_EXERCISE INPUT_:
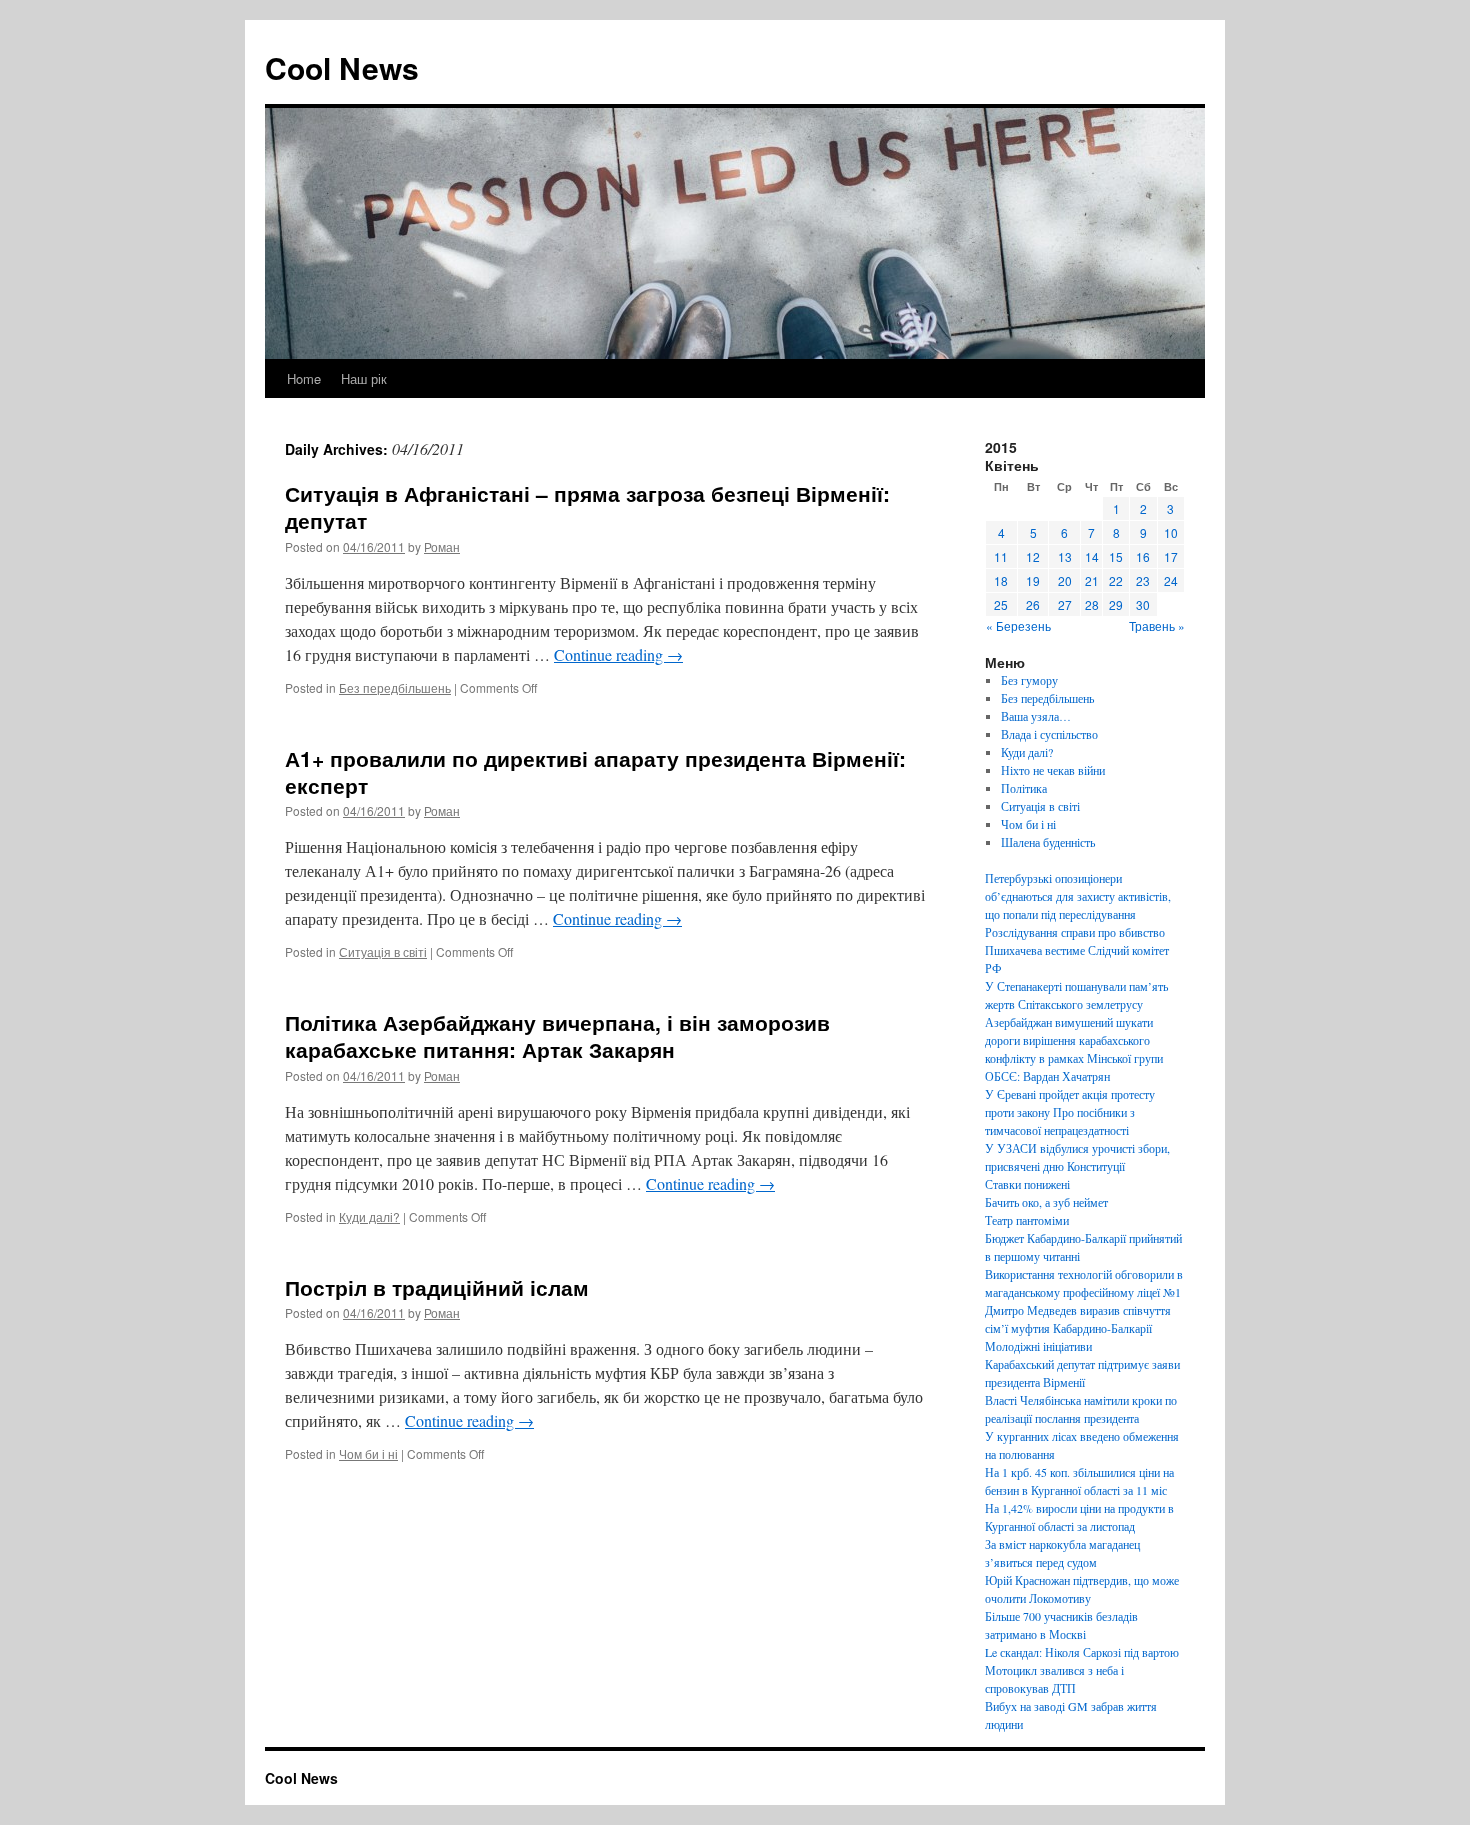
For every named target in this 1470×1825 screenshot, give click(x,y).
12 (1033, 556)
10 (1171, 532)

--

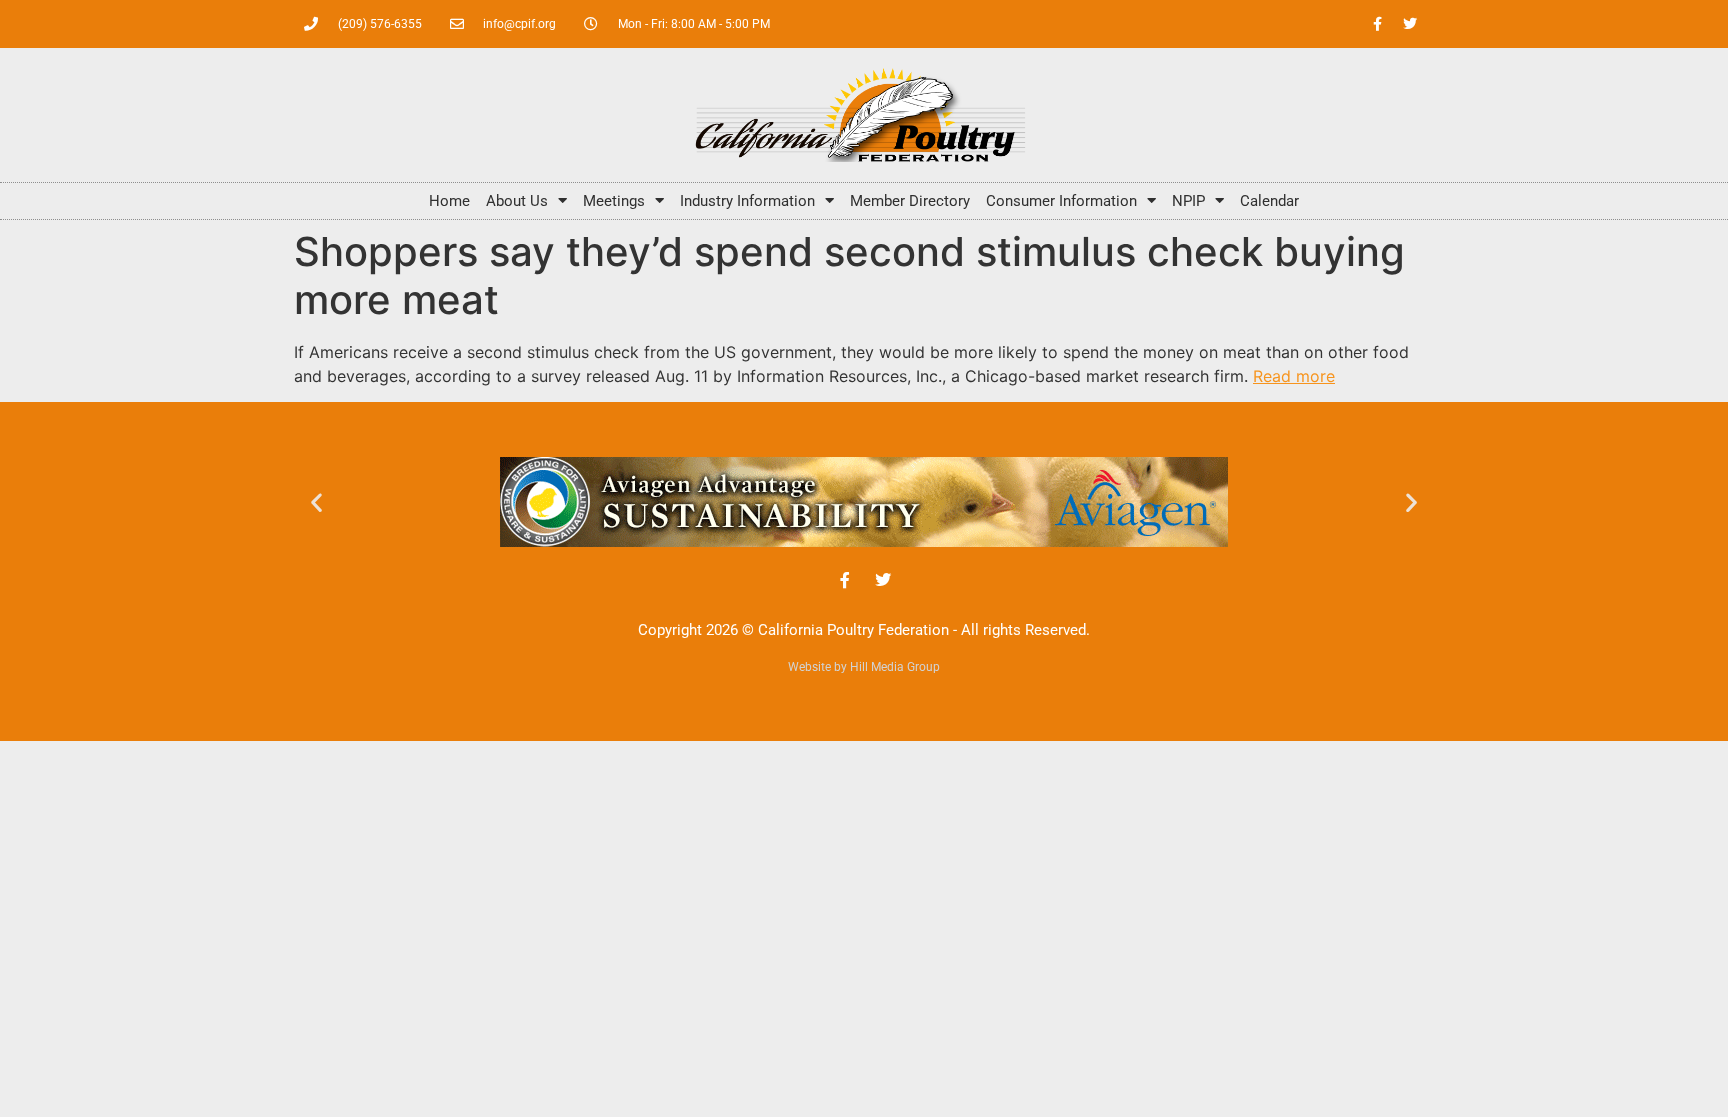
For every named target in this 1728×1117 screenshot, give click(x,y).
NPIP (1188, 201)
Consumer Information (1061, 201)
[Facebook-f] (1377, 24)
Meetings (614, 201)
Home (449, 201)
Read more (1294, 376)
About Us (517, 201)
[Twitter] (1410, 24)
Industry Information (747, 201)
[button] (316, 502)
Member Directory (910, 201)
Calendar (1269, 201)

---

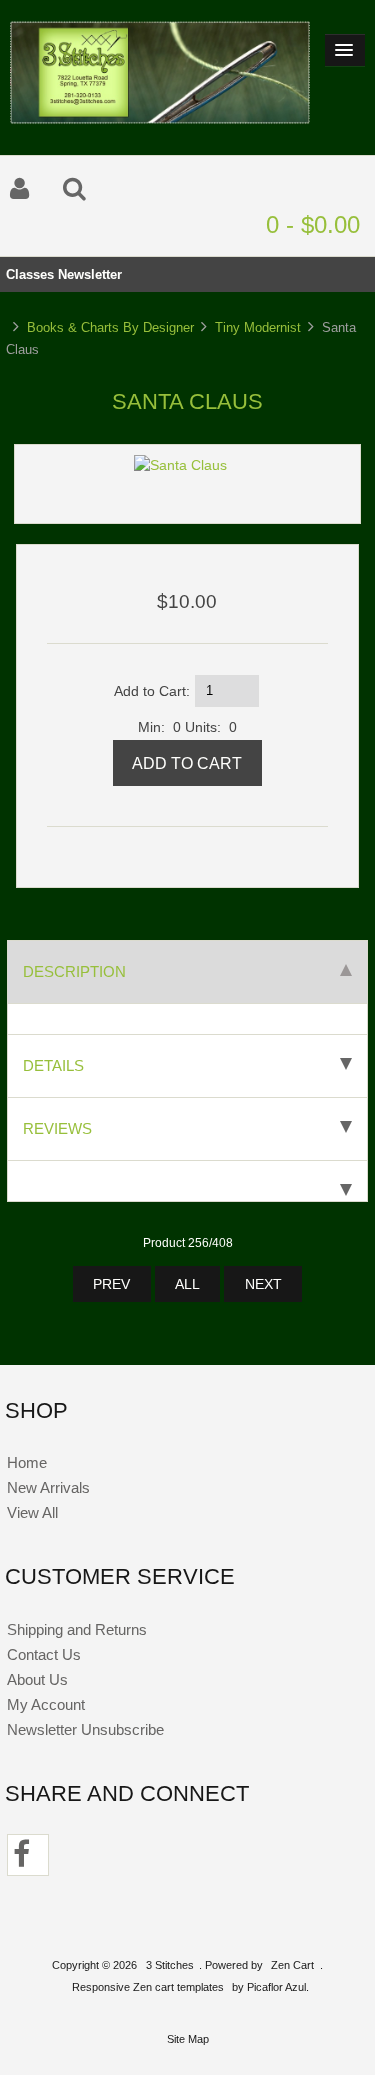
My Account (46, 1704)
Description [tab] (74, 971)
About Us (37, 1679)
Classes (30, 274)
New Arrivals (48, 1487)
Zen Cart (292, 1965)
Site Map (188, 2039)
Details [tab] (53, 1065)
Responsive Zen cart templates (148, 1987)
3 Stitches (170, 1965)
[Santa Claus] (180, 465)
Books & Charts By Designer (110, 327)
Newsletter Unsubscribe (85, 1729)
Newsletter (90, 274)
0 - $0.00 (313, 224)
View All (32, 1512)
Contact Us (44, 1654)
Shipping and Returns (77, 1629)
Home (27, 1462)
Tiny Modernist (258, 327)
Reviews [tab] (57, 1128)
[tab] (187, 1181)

_DESCRIPTION OF THE TASK_: Look above for the line holding "For every named target in this 1470×1825". Print it and every line after it, exactly, through the line holding "10 (1171, 532)".

_SOLUTION FOR THIS PROBLEM_:
For every named target in this 1470×1825 screenshot, give click(x,y).
12 (1033, 556)
10 (1171, 532)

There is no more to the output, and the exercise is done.